### Extrait source:
::::

La cinquième Ennéade est consacrée à l’exposition générale de la théorie des trois hypostases divines. Elle traite plus spécialement de l’Intelligence.


LIVRE PREMIER.
DES TROIS HYPOSTASES PRINCIPALES.

(I) Pour concevoir Dieu, il faut que l’âme, se détachant des objets extérieurs, rentre en elle-même et examine sa propre nature ; par là, elle voit qu’ayant une étroite affinité avec les choses divines, elle peut et elle doit chercher à les connaître.

(II) Affranchie des liens du corps et plongée dans un recueillement profond, elle réfléchira alors que c’est l’Âme universelle qui, sans se mêler aux êtres contenus dans le monde, leur communique la forme, le mouvement et la vie. Elle se représentera donc la grande Âme, toujours entière et indivisible, pénétrant intimement le grand corps immense dont sa présence vivifie et embellit toutes les parties.

::::

### Votre tâche:
1. D'après l'extrait source, de quoi la cinquième Ennéade traite-t-elle plus spécialement ?
2. Recopiez à l'identique le passage de l'extrait source qui commence à « LIVRE PREMIER. » et se termine à « toutes les parties. ».

### Données fournies:
::::

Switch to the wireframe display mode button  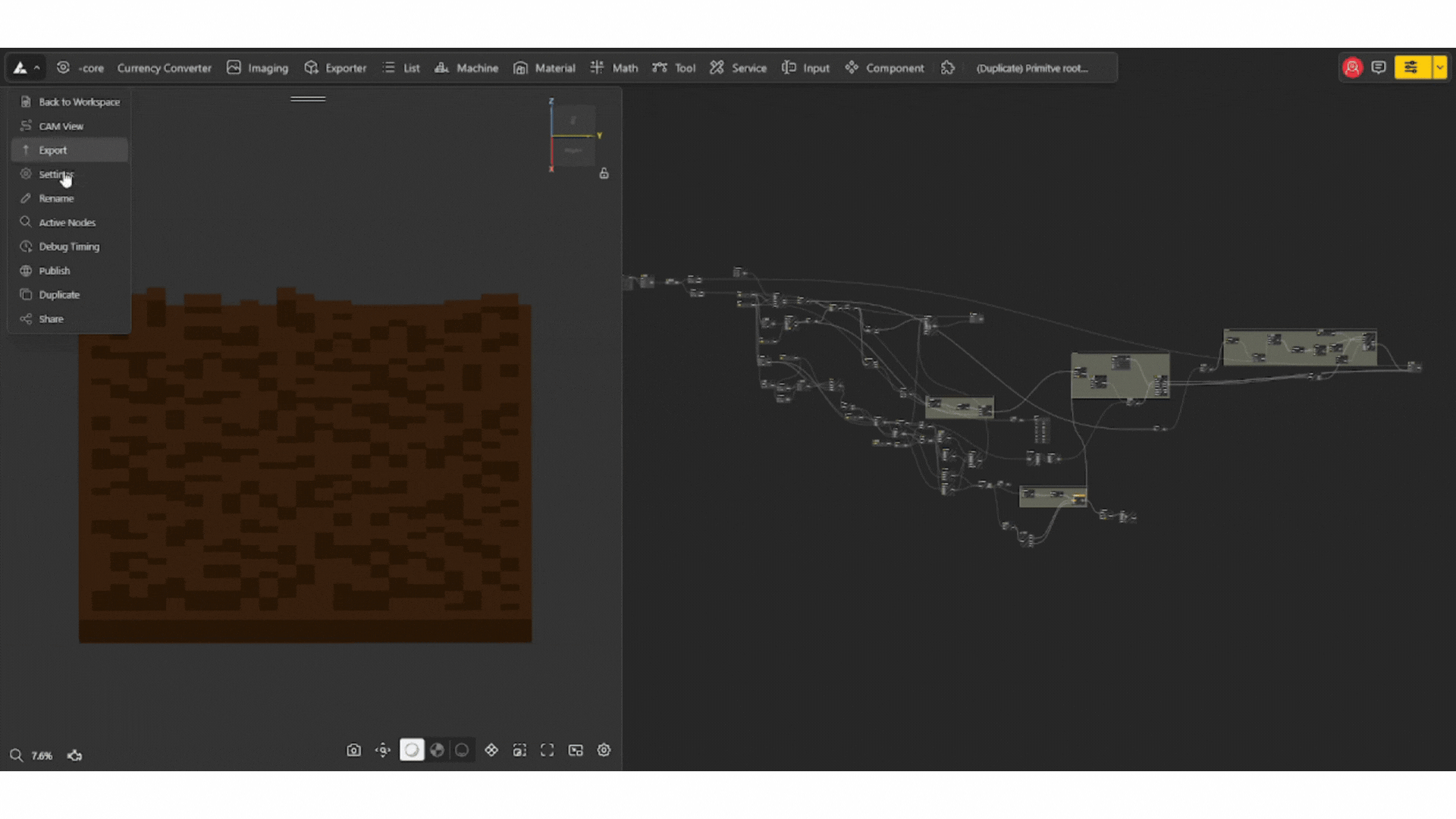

::::

### En réponse:
1. De l'Intelligence.

2.
LIVRE PREMIER.
DES TROIS HYPOSTASES PRINCIPALES.

(I) Pour concevoir Dieu, il faut que l’âme, se détachant des objets extérieurs, rentre en elle-même et examine sa propre nature ; par là, elle voit qu’ayant une étroite affinité avec les choses divines, elle peut et elle doit chercher à les connaître.

(II) Affranchie des liens du corps et plongée dans un recueillement profond, elle réfléchira alors que c’est l’Âme universelle qui, sans se mêler aux êtres contenus dans le monde, leur communique la forme, le mouvement et la vie. Elle se représentera donc la grande Âme, toujours entière et indivisible, pénétrant intimement le grand corps immense dont sa présence vivifie et embellit toutes les parties.